Larcombe is also a spokesperson for the Conveyancing Task Force and on behalf of that organisation he says: “Property lawyers face being dragged into a digital Wild West, where opaque algorithms shape the evidence. And when things go wrong, it is professional indemnity insurers, not the law tech sellers, who will carry the blame.

“Government, meanwhile, risks repeating the mistakes of the past. HIPs should have been a warning. But the bigger threat is a political one. The spectre of another Post Office Horizon‑style IT scandal, where blind faith in technology, weak oversight, and a naïve belief in digital infallibility combined to produce catastrophic injustice.”
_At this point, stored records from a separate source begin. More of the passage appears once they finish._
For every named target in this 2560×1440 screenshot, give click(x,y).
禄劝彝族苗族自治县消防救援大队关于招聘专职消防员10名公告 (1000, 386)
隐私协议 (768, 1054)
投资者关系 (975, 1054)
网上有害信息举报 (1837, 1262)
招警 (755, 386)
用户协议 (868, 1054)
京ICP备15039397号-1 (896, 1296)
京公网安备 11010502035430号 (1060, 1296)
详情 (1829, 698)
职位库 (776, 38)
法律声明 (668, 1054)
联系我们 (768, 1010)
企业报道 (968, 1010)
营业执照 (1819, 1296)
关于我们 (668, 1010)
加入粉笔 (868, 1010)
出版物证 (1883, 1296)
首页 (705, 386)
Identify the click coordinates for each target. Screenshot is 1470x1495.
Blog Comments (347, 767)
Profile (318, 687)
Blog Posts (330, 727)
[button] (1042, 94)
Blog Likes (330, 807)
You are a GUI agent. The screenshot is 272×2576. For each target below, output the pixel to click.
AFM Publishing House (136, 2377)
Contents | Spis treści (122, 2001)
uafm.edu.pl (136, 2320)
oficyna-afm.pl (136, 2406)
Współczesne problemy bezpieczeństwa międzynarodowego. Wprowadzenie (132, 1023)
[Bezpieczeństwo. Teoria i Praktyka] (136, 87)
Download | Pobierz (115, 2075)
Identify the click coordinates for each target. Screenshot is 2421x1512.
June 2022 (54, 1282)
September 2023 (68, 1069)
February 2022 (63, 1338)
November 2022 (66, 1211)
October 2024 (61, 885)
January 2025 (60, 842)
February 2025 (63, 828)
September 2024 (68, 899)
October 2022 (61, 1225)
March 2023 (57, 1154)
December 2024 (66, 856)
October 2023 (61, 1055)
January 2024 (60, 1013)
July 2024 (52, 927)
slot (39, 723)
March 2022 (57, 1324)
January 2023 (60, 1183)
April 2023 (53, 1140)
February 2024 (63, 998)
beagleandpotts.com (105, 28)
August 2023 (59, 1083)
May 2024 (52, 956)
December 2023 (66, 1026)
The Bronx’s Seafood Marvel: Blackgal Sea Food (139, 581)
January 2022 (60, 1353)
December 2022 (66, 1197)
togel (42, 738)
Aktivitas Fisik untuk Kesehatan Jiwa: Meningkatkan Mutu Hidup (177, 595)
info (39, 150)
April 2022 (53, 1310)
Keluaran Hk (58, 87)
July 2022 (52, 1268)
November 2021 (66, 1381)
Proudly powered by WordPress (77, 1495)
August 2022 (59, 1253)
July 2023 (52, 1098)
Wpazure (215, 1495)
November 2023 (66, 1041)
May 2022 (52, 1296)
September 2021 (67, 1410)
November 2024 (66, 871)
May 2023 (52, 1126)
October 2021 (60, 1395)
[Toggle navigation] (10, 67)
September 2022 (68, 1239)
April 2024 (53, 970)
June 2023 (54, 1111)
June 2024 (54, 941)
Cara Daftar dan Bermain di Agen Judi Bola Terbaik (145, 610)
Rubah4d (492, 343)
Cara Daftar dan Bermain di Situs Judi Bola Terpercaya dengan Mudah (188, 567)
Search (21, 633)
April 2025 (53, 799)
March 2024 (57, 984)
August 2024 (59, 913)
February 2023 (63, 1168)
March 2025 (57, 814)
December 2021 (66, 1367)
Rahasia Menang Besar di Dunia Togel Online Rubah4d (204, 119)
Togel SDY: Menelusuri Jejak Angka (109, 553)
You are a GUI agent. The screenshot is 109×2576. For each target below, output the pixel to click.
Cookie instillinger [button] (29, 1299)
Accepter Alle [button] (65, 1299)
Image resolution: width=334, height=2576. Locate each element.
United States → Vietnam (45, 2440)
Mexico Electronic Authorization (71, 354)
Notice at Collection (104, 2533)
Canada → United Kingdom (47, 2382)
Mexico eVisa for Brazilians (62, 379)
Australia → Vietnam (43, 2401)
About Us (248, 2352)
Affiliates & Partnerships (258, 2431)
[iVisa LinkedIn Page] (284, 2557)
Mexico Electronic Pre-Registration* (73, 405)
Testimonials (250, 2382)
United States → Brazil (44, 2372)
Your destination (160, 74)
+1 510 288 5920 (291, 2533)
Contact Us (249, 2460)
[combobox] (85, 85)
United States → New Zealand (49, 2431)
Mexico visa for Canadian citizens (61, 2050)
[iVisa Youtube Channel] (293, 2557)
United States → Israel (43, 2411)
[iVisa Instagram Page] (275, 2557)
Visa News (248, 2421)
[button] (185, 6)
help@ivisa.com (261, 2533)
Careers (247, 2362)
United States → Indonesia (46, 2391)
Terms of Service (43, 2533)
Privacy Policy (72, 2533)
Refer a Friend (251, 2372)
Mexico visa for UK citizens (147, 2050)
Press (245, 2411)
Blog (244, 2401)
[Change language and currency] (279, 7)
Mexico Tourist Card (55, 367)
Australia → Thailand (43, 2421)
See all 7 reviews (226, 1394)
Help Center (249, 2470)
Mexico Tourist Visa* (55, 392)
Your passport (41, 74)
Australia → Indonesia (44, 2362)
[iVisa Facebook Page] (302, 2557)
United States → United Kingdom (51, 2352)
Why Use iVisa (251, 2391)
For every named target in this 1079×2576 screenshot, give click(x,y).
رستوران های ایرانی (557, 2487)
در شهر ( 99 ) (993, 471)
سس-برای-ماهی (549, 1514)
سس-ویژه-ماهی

But in a sign of splits in the conveyancing community, support for the government measures has come from the Council of Licensed Conveyancers (CLC).

A spokesperson for that group says it strong backs the reforms, adding: “The CLC has a long history of championing innovation and modernisation in the legal services market, particularly where it improves the consumer experience, and we stand ready to play our part, working with Licensed Conveyancers to deliver these changes.”

There’s support, too, from Lifetime Legal, which describes itself as “a leading provider of legal services to estate agency”.

It embraces the proposed changes with chief executive Rob Sendall saying: “For too long, moving home has meant unnecessary delay, duplicated paperwork and the constant risk that a sale falls apart at the eleventh hour.

“We see the human cost of this every day. Buyers and sellers invest time, money and emotional energy, only for transactions to collapse late in the process.

“This roadmap addresses the root causes head-on: missing upfront information, weak early commitments and a lack of digitalisation.”

And a new body led by high-profile conveyancing sector figure Rob Hailstone, says it’s keen to hear industry views on the reforms.